What is being asked: Reproduce each line of the records below word for word, leaving out the pictures.

◆ ◆ ◆ ◆

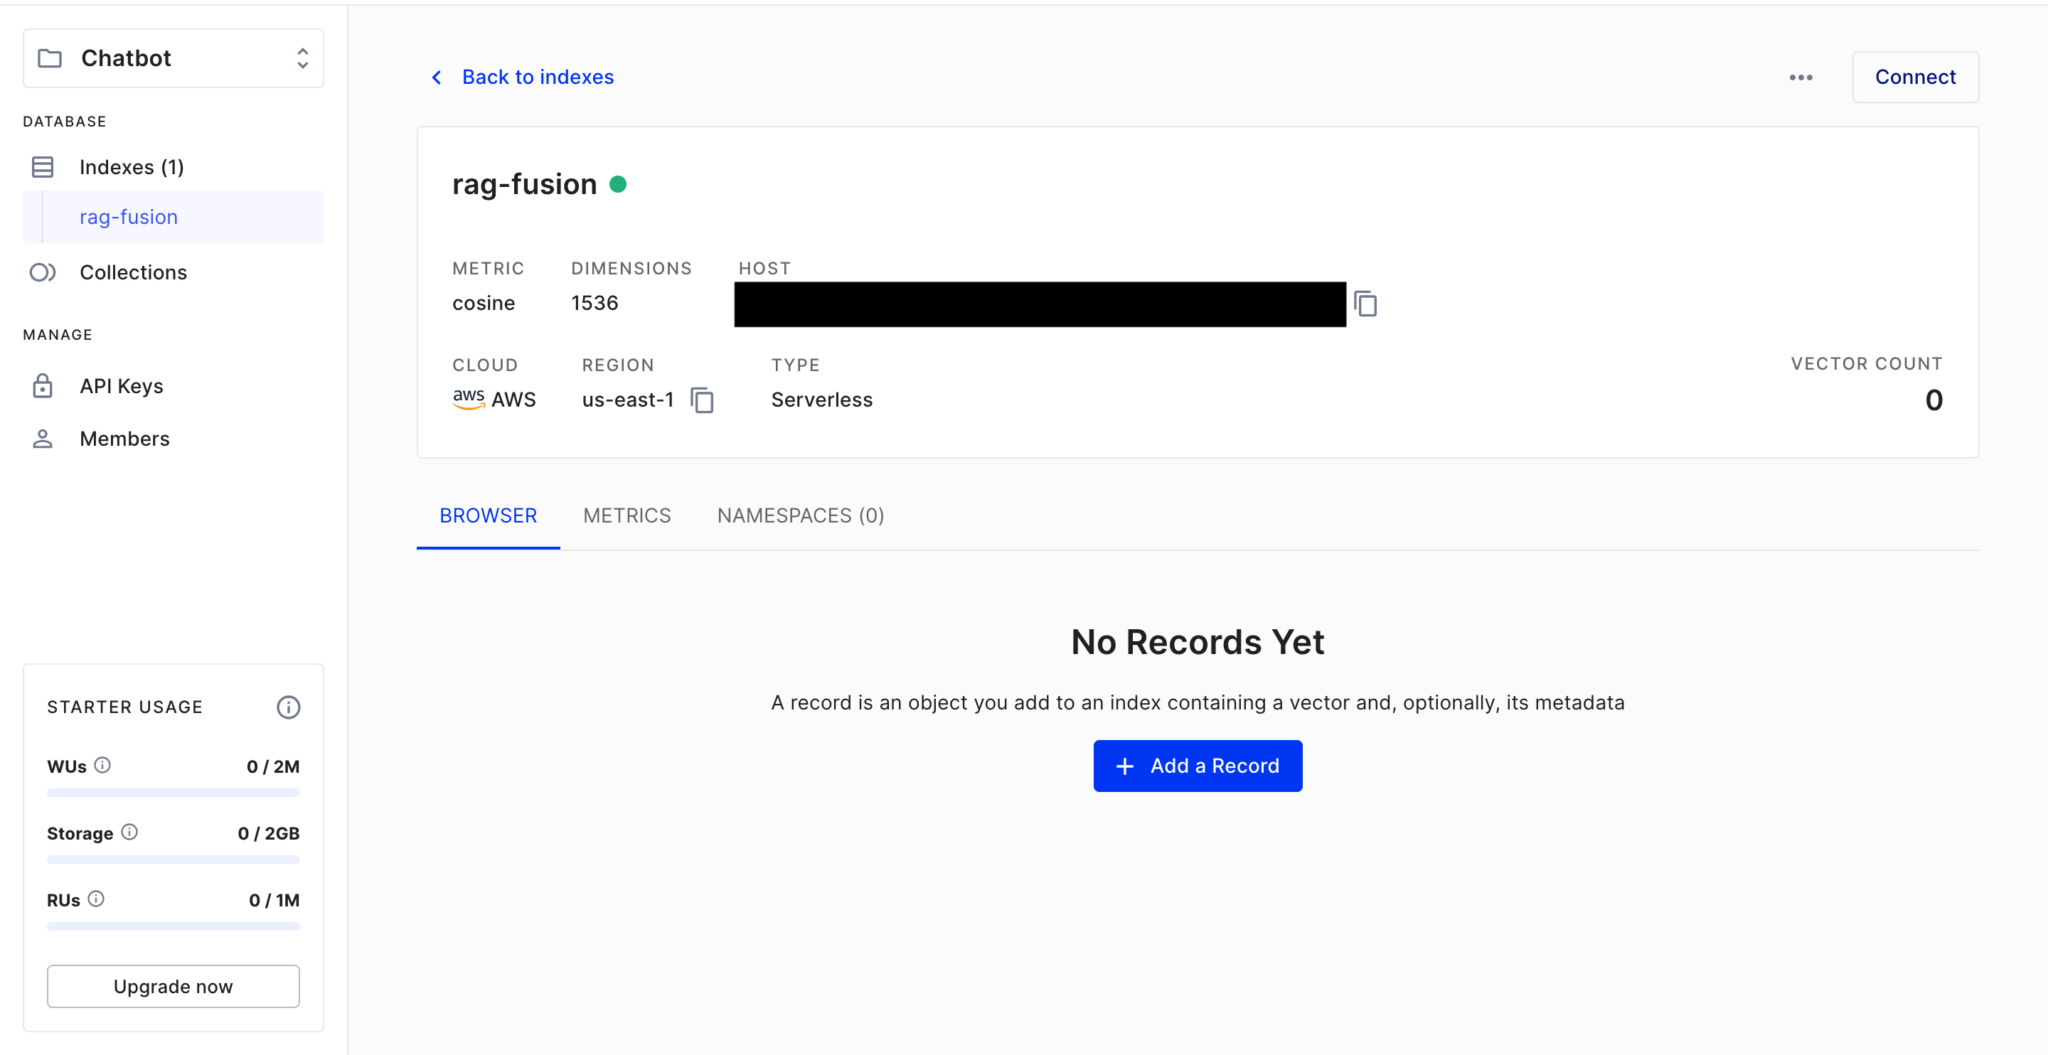Click the RUs info icon
This screenshot has height=1055, width=2048.
click(96, 899)
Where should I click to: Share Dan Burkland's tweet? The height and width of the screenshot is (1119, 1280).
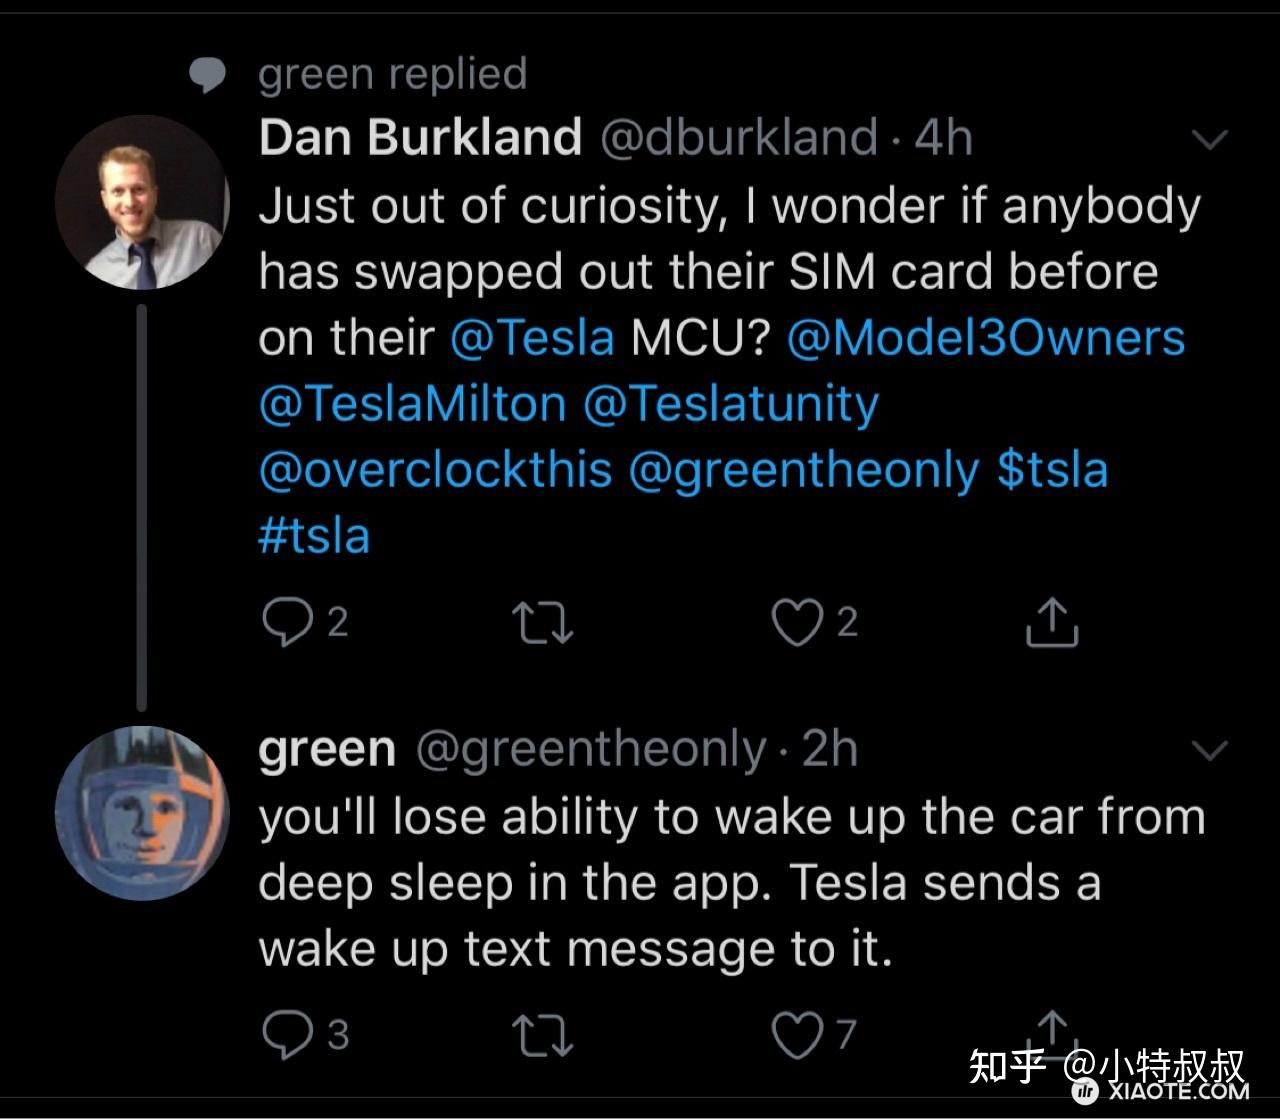1052,622
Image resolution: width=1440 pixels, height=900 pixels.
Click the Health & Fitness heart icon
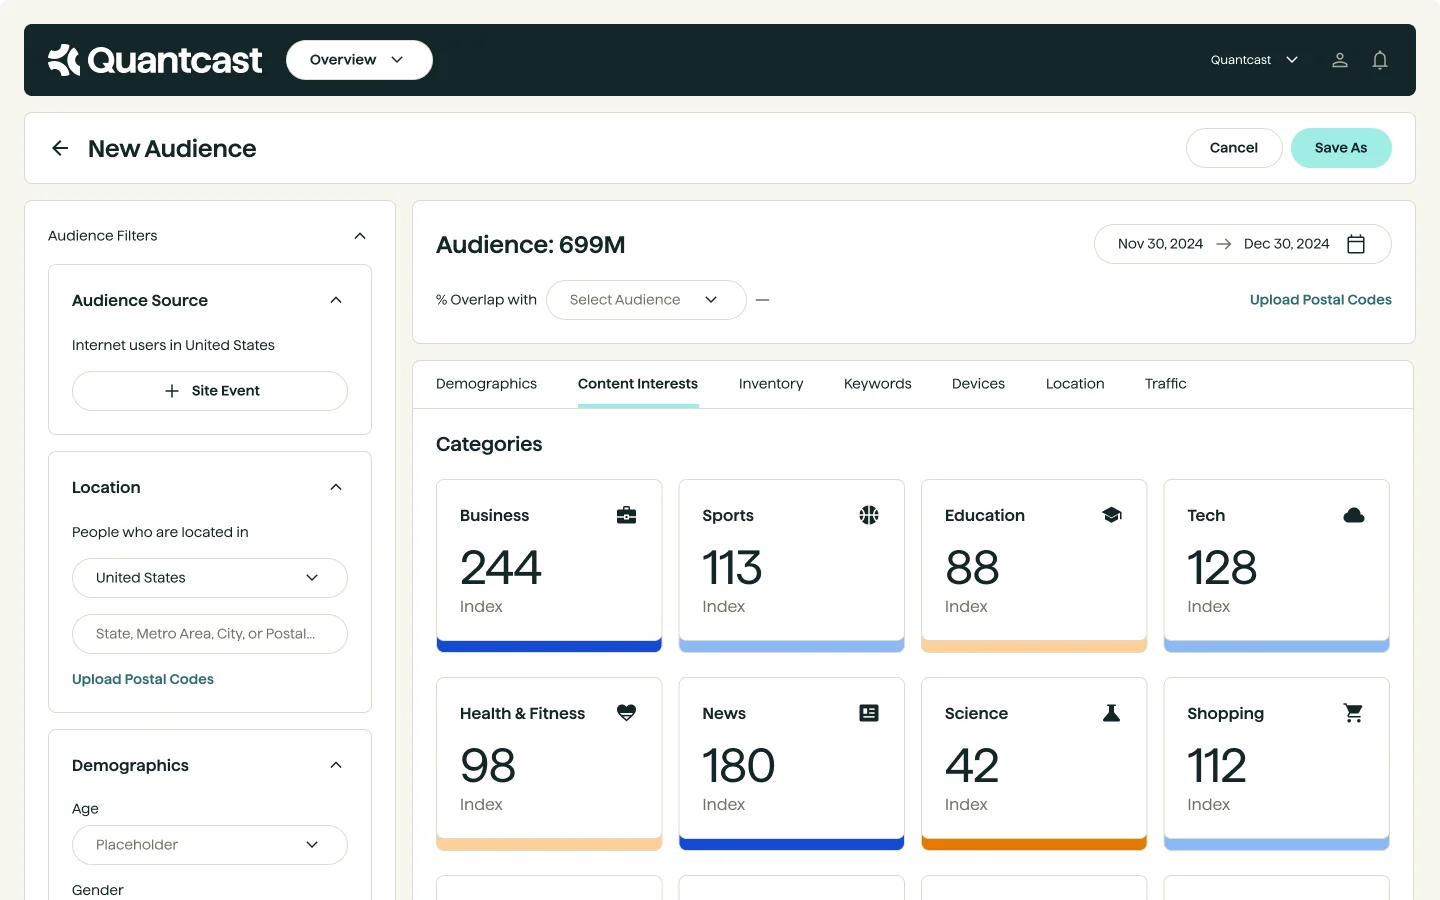(x=626, y=713)
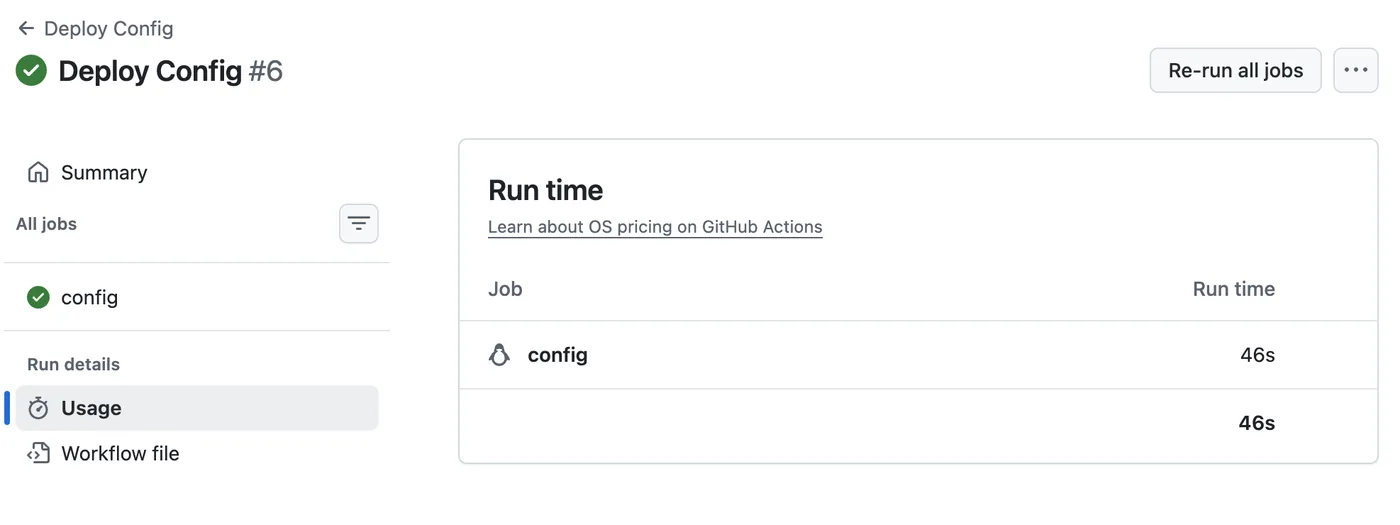This screenshot has width=1400, height=525.
Task: Click the back arrow icon near Deploy Config
Action: tap(26, 29)
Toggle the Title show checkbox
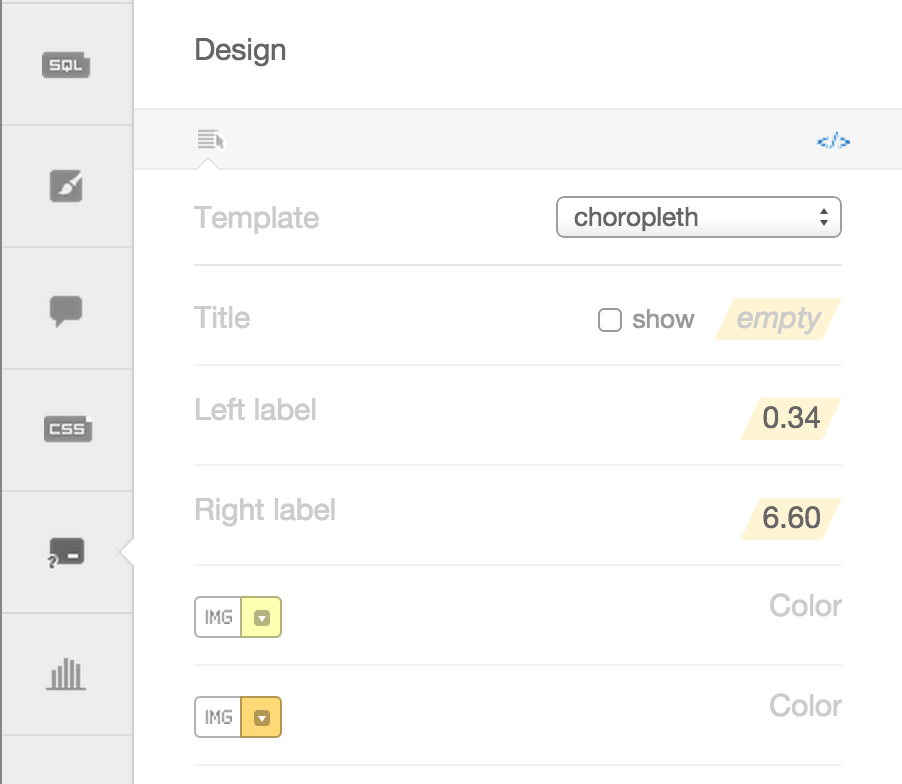This screenshot has height=784, width=902. 609,320
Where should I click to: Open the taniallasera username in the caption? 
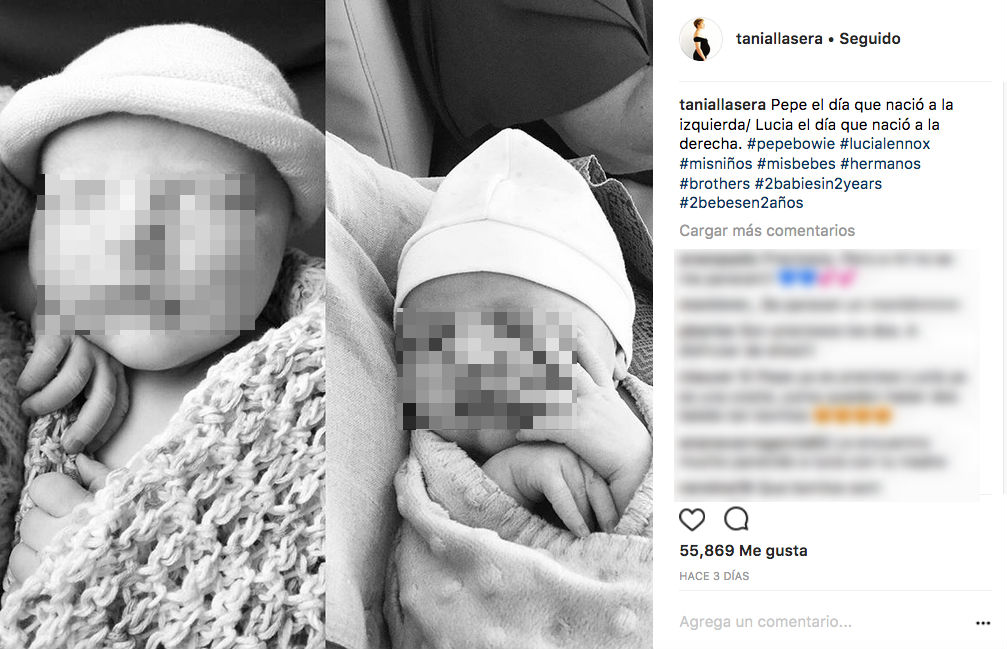pyautogui.click(x=722, y=105)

◆ ◆ ◆ ◆

Solution:
Click the RUs info icon
This screenshot has height=1055, width=2048.
click(96, 899)
Where should I click to: Share Dan Burkland's tweet? The height and width of the screenshot is (1119, 1280).
1052,622
Image resolution: width=1440 pixels, height=900 pixels.
Click the Health & Fitness heart icon
(x=626, y=713)
This screenshot has width=1400, height=525.
Task: Click the back arrow icon near Deploy Config
Action: tap(26, 29)
Toggle the Title show checkbox
This screenshot has height=784, width=902. 609,320
Where should I click to: Open the taniallasera username in the caption? 
pyautogui.click(x=722, y=105)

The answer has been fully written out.